▶ **What to do**
Please copy the lines of the records exactly as they appear, from the line with "Open service number 79A9300 in the table" to the line with "coord(167,137)", including both of those lines.

▶ **Data extract**
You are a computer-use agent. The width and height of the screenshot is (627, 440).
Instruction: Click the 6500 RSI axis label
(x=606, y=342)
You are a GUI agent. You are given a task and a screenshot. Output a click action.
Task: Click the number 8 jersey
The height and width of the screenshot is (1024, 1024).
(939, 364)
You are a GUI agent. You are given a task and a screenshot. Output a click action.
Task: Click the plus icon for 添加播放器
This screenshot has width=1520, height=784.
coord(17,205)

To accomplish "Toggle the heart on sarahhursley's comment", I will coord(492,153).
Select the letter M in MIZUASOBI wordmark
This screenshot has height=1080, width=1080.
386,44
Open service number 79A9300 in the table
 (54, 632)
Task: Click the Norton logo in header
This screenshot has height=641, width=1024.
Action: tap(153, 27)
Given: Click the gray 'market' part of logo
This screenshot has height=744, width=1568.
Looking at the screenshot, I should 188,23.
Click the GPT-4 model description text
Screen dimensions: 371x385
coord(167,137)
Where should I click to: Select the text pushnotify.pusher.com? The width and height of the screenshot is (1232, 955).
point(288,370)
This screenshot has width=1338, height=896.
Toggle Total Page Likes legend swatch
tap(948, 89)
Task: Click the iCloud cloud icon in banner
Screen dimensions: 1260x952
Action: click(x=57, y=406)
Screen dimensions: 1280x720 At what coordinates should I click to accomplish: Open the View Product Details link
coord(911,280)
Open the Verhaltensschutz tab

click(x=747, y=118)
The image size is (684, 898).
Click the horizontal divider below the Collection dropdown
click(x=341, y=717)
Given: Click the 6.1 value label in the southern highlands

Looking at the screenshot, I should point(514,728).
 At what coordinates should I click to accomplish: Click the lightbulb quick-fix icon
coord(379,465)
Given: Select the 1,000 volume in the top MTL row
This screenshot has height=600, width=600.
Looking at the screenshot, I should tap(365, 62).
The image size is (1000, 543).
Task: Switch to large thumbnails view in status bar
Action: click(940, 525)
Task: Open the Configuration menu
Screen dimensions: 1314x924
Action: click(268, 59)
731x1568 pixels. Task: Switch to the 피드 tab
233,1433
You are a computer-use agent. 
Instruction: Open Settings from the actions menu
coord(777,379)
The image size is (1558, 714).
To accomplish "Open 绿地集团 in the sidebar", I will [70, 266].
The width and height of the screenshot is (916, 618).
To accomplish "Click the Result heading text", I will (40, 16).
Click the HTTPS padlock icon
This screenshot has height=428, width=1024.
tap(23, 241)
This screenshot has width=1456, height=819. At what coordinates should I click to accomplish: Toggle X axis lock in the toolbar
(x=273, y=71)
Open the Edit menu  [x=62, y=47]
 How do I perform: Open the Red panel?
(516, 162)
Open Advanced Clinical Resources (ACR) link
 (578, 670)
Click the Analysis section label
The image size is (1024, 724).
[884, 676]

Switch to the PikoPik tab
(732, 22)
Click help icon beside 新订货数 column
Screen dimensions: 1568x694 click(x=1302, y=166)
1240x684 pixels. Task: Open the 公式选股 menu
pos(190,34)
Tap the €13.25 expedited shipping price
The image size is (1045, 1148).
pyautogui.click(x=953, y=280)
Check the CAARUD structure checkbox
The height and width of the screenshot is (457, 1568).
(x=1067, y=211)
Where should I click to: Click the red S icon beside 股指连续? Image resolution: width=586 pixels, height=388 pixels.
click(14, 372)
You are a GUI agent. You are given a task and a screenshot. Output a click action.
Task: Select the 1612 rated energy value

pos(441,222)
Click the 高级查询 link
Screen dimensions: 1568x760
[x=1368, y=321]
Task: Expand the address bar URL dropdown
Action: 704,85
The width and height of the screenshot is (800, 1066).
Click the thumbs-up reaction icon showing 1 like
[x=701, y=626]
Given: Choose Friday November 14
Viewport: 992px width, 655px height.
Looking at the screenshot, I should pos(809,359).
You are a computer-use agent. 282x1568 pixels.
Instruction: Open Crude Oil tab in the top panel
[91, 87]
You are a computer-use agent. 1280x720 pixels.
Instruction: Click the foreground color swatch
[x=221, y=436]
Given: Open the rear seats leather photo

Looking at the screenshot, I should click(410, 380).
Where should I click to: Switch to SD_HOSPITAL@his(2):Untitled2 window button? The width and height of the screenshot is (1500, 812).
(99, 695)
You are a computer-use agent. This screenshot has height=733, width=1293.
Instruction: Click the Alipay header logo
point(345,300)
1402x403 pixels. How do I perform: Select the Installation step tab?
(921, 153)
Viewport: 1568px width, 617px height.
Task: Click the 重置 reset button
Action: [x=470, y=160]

▶ **Full answer**
Open service number 79A9300 in the table
 (54, 632)
Task: Click the Norton logo in header
This screenshot has height=641, width=1024.
Action: tap(153, 27)
Given: Click the gray 'market' part of logo
This screenshot has height=744, width=1568.
Looking at the screenshot, I should 188,23.
Click the GPT-4 model description text
Screen dimensions: 371x385
coord(167,137)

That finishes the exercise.